*Data for the task*:

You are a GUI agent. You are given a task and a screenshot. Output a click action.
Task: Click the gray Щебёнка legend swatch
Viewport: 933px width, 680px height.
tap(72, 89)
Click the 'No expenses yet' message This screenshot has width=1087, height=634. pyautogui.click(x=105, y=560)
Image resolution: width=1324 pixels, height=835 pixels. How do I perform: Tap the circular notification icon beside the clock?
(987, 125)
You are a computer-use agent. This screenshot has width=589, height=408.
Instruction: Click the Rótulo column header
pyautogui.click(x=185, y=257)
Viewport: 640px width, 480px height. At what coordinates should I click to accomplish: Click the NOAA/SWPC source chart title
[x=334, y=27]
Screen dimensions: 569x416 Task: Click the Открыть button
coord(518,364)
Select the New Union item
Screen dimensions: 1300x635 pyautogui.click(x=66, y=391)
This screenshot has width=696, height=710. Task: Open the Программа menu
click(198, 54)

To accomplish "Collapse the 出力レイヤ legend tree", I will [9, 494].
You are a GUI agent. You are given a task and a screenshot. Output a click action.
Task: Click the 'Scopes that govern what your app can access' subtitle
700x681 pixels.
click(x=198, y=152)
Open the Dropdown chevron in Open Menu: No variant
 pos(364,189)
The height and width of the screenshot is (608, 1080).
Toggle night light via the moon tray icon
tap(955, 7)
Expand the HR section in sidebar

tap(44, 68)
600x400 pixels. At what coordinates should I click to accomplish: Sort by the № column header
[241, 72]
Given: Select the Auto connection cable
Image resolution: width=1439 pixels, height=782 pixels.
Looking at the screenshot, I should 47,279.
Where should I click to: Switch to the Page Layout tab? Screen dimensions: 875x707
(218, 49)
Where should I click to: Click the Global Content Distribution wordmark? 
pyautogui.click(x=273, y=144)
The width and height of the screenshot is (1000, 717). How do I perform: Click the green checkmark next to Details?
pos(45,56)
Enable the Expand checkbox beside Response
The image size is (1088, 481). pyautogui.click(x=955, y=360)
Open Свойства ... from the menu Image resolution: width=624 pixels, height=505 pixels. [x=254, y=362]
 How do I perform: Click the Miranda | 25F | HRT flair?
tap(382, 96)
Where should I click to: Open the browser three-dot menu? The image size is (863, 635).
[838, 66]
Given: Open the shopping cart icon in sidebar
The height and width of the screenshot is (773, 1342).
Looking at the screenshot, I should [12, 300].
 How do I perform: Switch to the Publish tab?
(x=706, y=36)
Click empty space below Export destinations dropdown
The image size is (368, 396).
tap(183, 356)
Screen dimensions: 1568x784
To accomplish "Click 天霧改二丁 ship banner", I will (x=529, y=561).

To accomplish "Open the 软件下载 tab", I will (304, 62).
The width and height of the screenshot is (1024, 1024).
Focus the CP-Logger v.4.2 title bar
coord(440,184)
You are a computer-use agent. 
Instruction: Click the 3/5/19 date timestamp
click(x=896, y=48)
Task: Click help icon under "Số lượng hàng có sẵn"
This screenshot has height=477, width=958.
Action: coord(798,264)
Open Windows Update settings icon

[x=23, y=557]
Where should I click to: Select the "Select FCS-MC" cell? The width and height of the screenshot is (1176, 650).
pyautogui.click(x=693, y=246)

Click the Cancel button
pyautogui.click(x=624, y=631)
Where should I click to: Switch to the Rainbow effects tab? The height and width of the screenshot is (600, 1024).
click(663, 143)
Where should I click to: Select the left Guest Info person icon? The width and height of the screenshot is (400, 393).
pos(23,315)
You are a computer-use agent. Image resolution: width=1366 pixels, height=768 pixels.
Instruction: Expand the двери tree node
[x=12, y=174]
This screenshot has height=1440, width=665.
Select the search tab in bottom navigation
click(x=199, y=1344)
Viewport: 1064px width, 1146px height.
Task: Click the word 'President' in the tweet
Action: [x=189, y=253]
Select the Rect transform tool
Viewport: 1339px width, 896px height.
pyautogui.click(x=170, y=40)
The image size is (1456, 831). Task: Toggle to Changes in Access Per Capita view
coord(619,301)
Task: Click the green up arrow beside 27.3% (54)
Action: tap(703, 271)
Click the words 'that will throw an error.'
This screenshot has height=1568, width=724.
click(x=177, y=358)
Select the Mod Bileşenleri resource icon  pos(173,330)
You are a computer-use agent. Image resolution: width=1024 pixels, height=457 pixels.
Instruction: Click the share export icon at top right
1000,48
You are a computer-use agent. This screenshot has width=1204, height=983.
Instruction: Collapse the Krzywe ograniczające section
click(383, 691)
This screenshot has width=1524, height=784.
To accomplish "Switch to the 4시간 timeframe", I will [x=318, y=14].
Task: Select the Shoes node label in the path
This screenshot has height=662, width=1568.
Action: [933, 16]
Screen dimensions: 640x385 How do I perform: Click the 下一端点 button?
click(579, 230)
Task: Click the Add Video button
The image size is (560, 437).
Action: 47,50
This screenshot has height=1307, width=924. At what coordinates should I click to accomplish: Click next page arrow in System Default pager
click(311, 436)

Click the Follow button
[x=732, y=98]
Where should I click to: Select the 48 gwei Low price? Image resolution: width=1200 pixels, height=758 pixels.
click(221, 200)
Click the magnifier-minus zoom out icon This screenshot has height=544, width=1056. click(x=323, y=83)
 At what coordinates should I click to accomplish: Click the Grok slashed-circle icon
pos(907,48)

*What to do*:
Set down every entry again, exactly as written.

*Result for this exercise*:
You are a GUI agent. You are given a task and a screenshot. Output a click action.
Task: Click the gray Щебёнка legend swatch
Viewport: 933px width, 680px height.
tap(72, 89)
Click the 'No expenses yet' message This screenshot has width=1087, height=634. pyautogui.click(x=105, y=560)
Image resolution: width=1324 pixels, height=835 pixels. How do I perform: Tap the circular notification icon beside the clock?
(987, 125)
You are a computer-use agent. This screenshot has width=589, height=408.
Instruction: Click the Rótulo column header
pyautogui.click(x=185, y=257)
Viewport: 640px width, 480px height. At what coordinates should I click to accomplish: Click the NOAA/SWPC source chart title
[x=334, y=27]
Screen dimensions: 569x416 Task: Click the Открыть button
coord(518,364)
Select the New Union item
Screen dimensions: 1300x635 pyautogui.click(x=66, y=391)
This screenshot has width=696, height=710. Task: Open the Программа menu
click(198, 54)

To accomplish "Collapse the 出力レイヤ legend tree", I will [9, 494].
You are a GUI agent. You are given a task and a screenshot. Output a click action.
Task: Click the 'Scopes that govern what your app can access' subtitle
700x681 pixels.
click(x=198, y=152)
Open the Dropdown chevron in Open Menu: No variant
 pos(364,189)
The height and width of the screenshot is (608, 1080).
Toggle night light via the moon tray icon
tap(955, 7)
Expand the HR section in sidebar

tap(44, 68)
600x400 pixels. At what coordinates should I click to accomplish: Sort by the № column header
[241, 72]
Given: Select the Auto connection cable
Image resolution: width=1439 pixels, height=782 pixels.
Looking at the screenshot, I should 47,279.
Where should I click to: Switch to the Page Layout tab? Screen dimensions: 875x707
(218, 49)
Where should I click to: Click the Global Content Distribution wordmark? 
pyautogui.click(x=273, y=144)
The width and height of the screenshot is (1000, 717). How do I perform: Click the green checkmark next to Details?
pos(45,56)
Enable the Expand checkbox beside Response
The image size is (1088, 481). pyautogui.click(x=955, y=360)
Open Свойства ... from the menu Image resolution: width=624 pixels, height=505 pixels. [x=254, y=362]
 How do I perform: Click the Miranda | 25F | HRT flair?
tap(382, 96)
Where should I click to: Open the browser three-dot menu? The image size is (863, 635).
[838, 66]
Given: Open the shopping cart icon in sidebar
The height and width of the screenshot is (773, 1342).
Looking at the screenshot, I should [12, 300].
 How do I perform: Switch to the Publish tab?
(x=706, y=36)
Click empty space below Export destinations dropdown
The image size is (368, 396).
tap(183, 356)
Screen dimensions: 1568x784
To accomplish "Click 天霧改二丁 ship banner", I will (x=529, y=561).

To accomplish "Open the 软件下载 tab", I will (304, 62).
The width and height of the screenshot is (1024, 1024).
Focus the CP-Logger v.4.2 title bar
coord(440,184)
You are a computer-use agent. 
Instruction: Click the 3/5/19 date timestamp
click(x=896, y=48)
Task: Click help icon under "Số lượng hàng có sẵn"
This screenshot has height=477, width=958.
Action: coord(798,264)
Open Windows Update settings icon

[x=23, y=557]
Where should I click to: Select the "Select FCS-MC" cell? The width and height of the screenshot is (1176, 650).
pyautogui.click(x=693, y=246)

Click the Cancel button
pyautogui.click(x=624, y=631)
Where should I click to: Switch to the Rainbow effects tab? The height and width of the screenshot is (600, 1024).
click(663, 143)
Where should I click to: Select the left Guest Info person icon? The width and height of the screenshot is (400, 393).
pos(23,315)
You are a computer-use agent. Image resolution: width=1366 pixels, height=768 pixels.
Instruction: Expand the двери tree node
[x=12, y=174]
This screenshot has height=1440, width=665.
Select the search tab in bottom navigation
click(x=199, y=1344)
Viewport: 1064px width, 1146px height.
Task: Click the word 'President' in the tweet
Action: [x=189, y=253]
Select the Rect transform tool
Viewport: 1339px width, 896px height.
pyautogui.click(x=170, y=40)
The image size is (1456, 831). Task: Toggle to Changes in Access Per Capita view
coord(619,301)
Task: Click the green up arrow beside 27.3% (54)
Action: tap(703, 271)
Click the words 'that will throw an error.'
This screenshot has height=1568, width=724.
click(x=177, y=358)
Select the Mod Bileşenleri resource icon  pos(173,330)
You are a computer-use agent. Image resolution: width=1024 pixels, height=457 pixels.
Instruction: Click the share export icon at top right
1000,48
You are a computer-use agent. This screenshot has width=1204, height=983.
Instruction: Collapse the Krzywe ograniczające section
click(383, 691)
This screenshot has width=1524, height=784.
To accomplish "Switch to the 4시간 timeframe", I will [x=318, y=14].
Task: Select the Shoes node label in the path
This screenshot has height=662, width=1568.
Action: [933, 16]
Screen dimensions: 640x385 How do I perform: Click the 下一端点 button?
click(579, 230)
Task: Click the Add Video button
The image size is (560, 437).
Action: 47,50
This screenshot has height=1307, width=924. At what coordinates should I click to accomplish: Click next page arrow in System Default pager
click(311, 436)

Click the Follow button
[x=732, y=98]
Where should I click to: Select the 48 gwei Low price? Image resolution: width=1200 pixels, height=758 pixels.
click(221, 200)
Click the magnifier-minus zoom out icon This screenshot has height=544, width=1056. click(x=323, y=83)
 At what coordinates should I click to accomplish: Click the Grok slashed-circle icon
pos(907,48)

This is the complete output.